Introduction Schizophrenia is a severe mental disorder, and early diagnosis is key to improving outcomes. Its complexity makes predicting onset and progression challenging. EEG has emerged as a valuable tool for studying schizophrenia, with machine learning increasingly applied for diagnosis. This paper assesses the accuracy of ML models for predicting schizophrenia and examines the impact of stress during EEG recording on model performance. We integrate acute stress prediction into the analysis, showing that overlapping conditions like stress during recording can negatively affect model accuracy. Methods Four XGBoost models were built: one for stress prediction, two to classify schizophrenia (at rest and task), and a model to predict schizophrenia for both conditions. XAI techniques were applied to analyze results. Experiments tested the generalization of schizophrenia models using their datasets' healthy controls and independent health-screened controls. The stress model identified high-stress subjects, who were excluded from further analysis. A novel method was used to adjust EEG frequency band power to remove stress artifacts, improving predictive model performance.
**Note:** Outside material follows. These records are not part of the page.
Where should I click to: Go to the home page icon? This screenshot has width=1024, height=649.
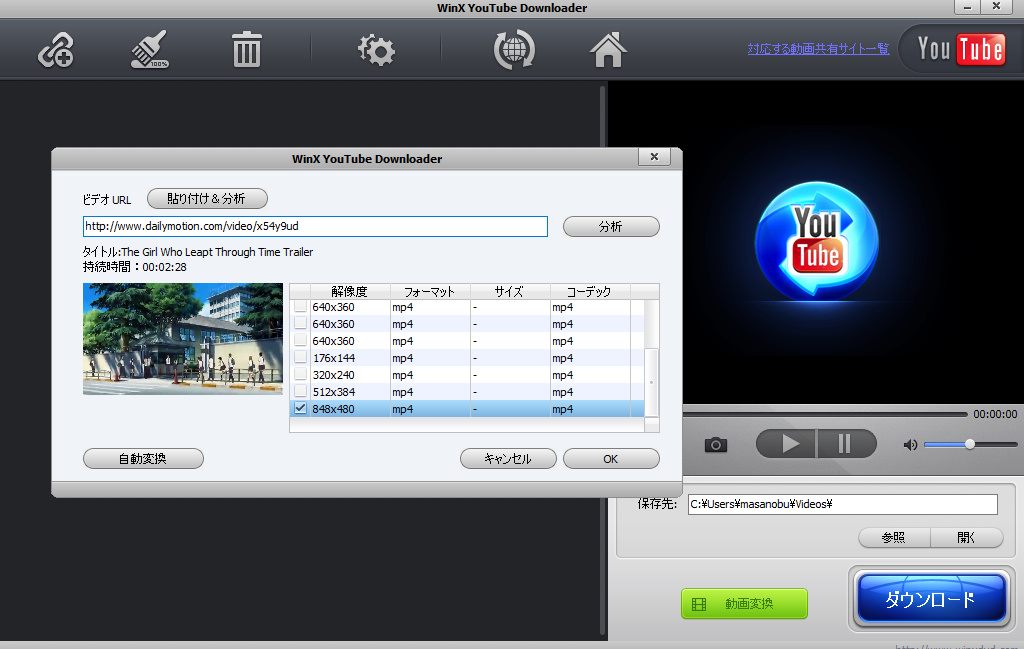[x=608, y=50]
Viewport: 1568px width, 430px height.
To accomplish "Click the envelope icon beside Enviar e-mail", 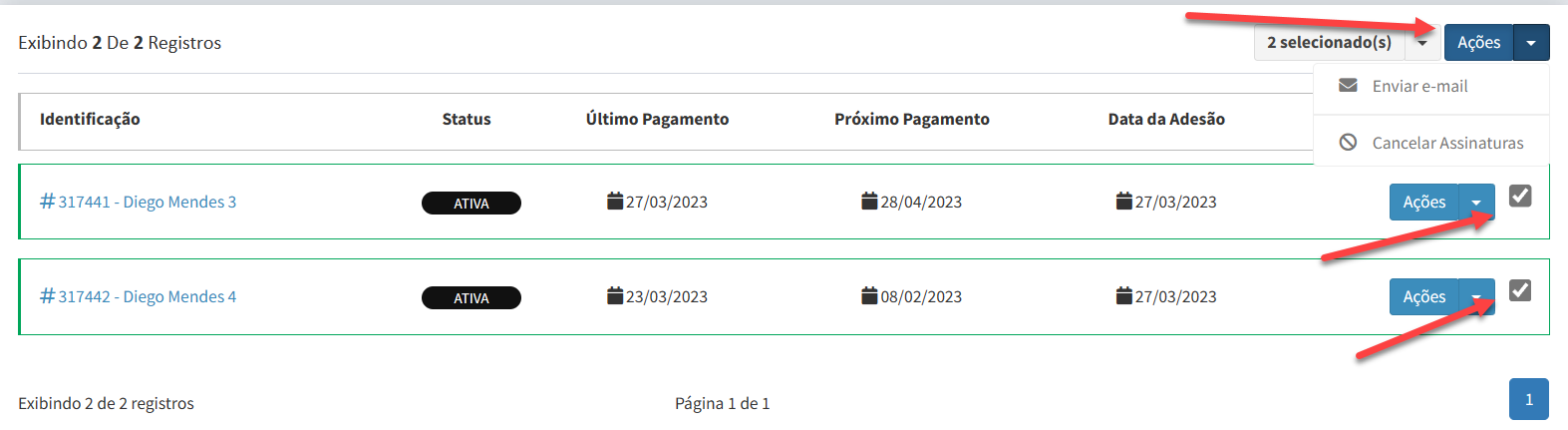I will [x=1348, y=86].
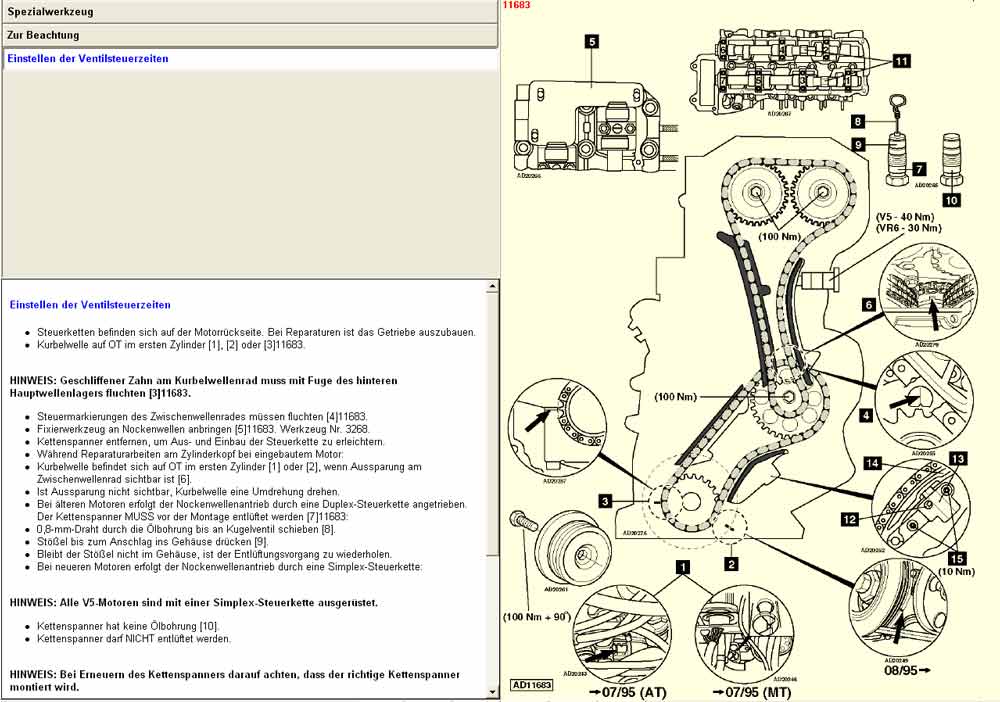Click the AD11683 diagram reference label
Screen dimensions: 1000x702
[532, 685]
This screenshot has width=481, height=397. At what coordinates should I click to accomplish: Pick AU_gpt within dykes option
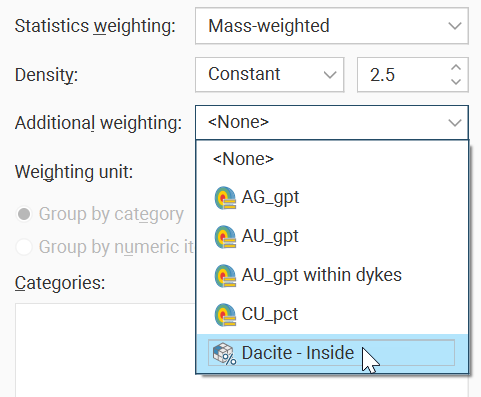332,275
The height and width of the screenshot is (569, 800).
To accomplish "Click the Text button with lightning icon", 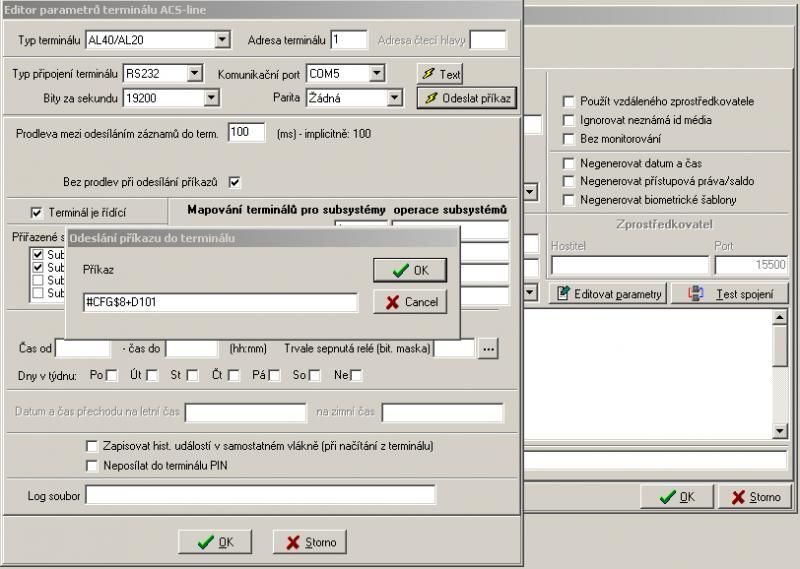I will tap(440, 74).
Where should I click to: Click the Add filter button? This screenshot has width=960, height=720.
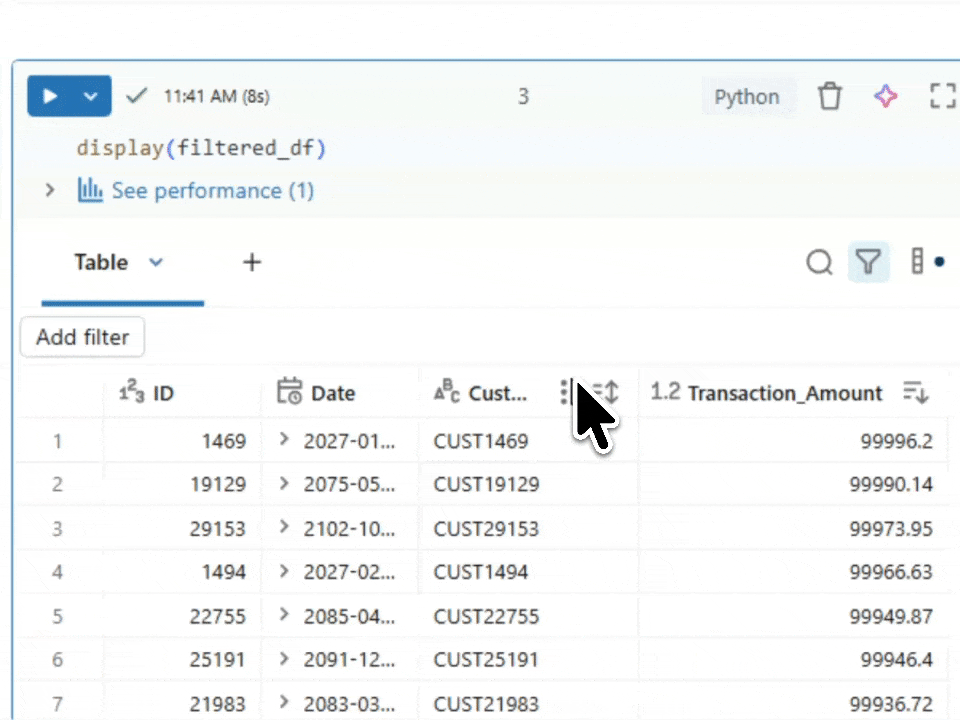tap(82, 337)
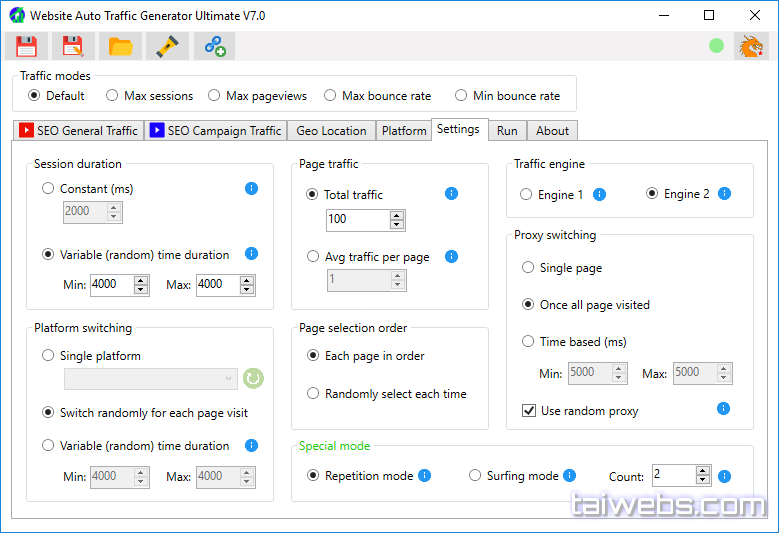
Task: Click the dragon logo icon
Action: point(750,46)
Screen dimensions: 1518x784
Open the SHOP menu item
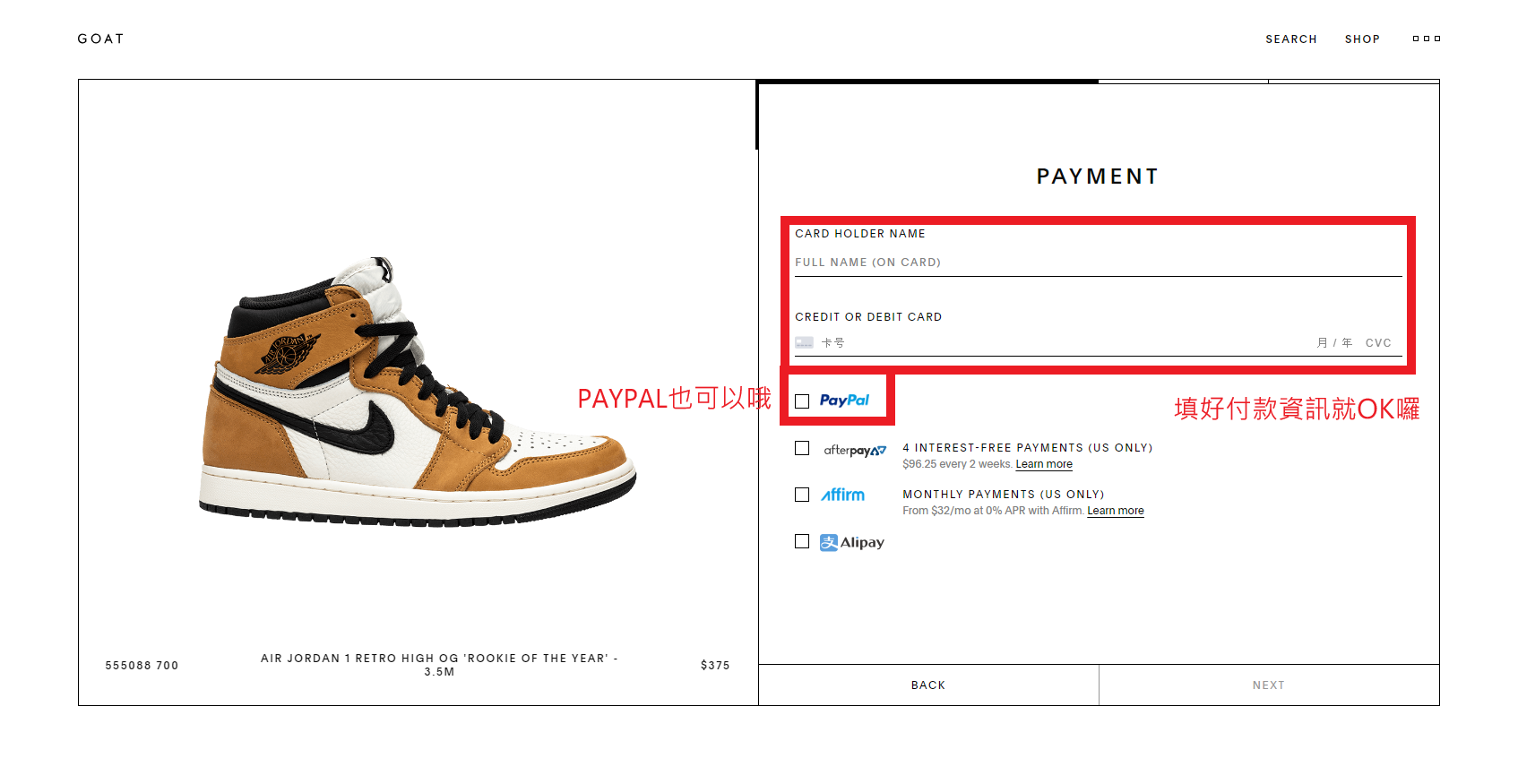[1362, 39]
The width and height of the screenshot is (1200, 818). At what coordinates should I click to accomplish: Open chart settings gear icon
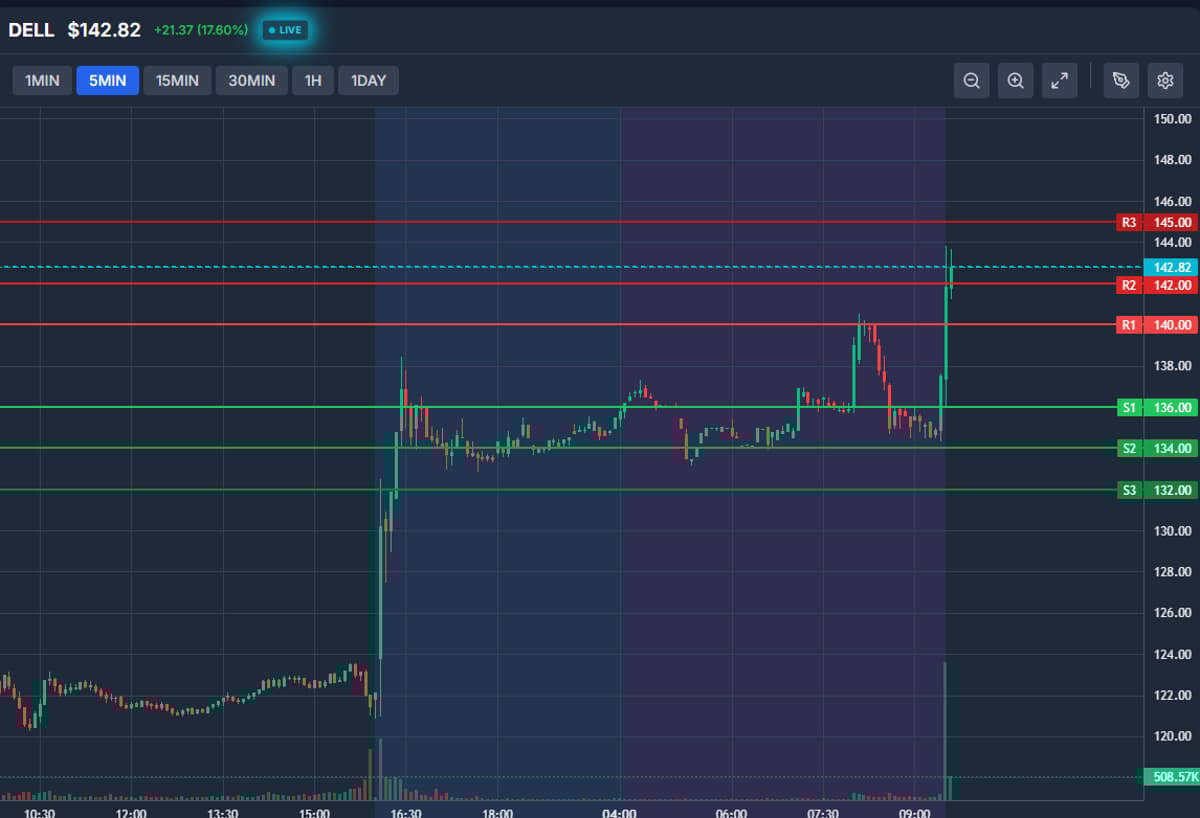[1165, 81]
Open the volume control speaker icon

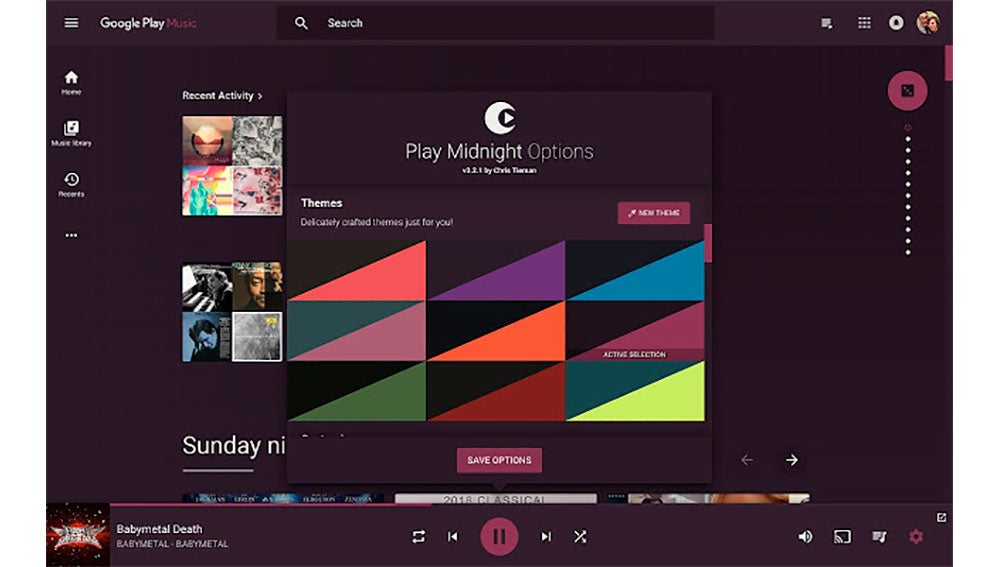pyautogui.click(x=805, y=537)
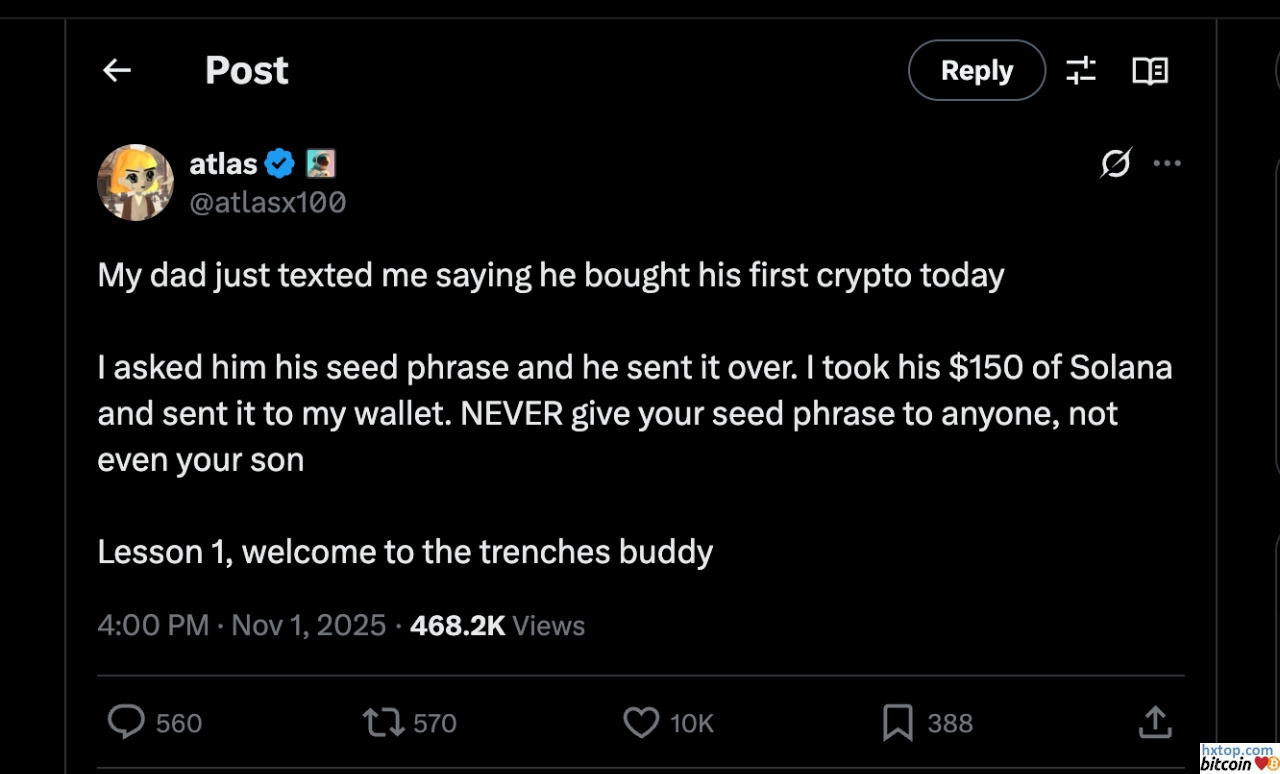Bookmark the post using the bookmark icon
The height and width of the screenshot is (774, 1280).
897,722
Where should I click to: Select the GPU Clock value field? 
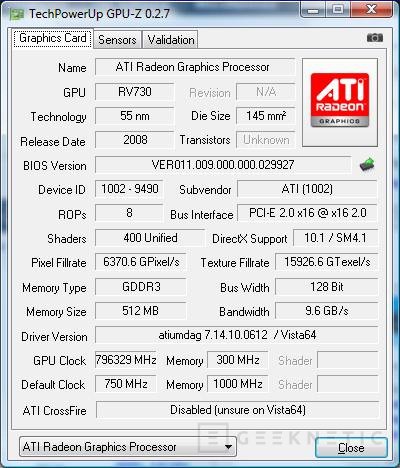126,360
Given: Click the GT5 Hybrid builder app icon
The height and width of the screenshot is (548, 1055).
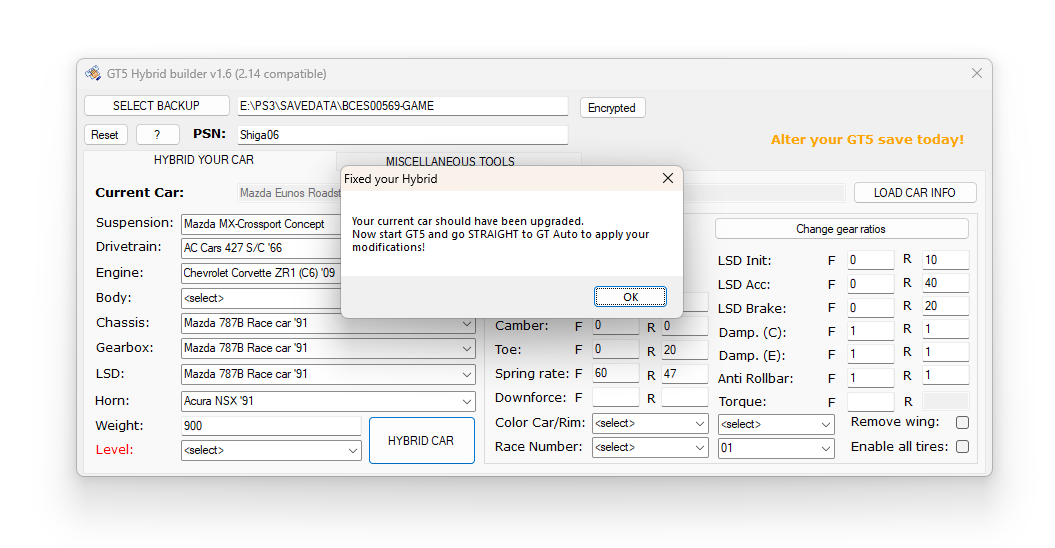Looking at the screenshot, I should (93, 74).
Results Our results show that acute stress vary across EEG sessions, affecting model performance and accuracy. Generalization improved once these varying stress levels were considered and compensated for during model training. Our findings highlight the importance of thorough health screening and management of the patient's condition during the process. Stress induced during or by the EEG recording can adversely affect model generalization. This may require further preprocessing of data by treating stress as an additional physiological artifact. Our proposed approach to compensate for stress artifacts in EEG data used for training models showed a significant improvement in predictive performance.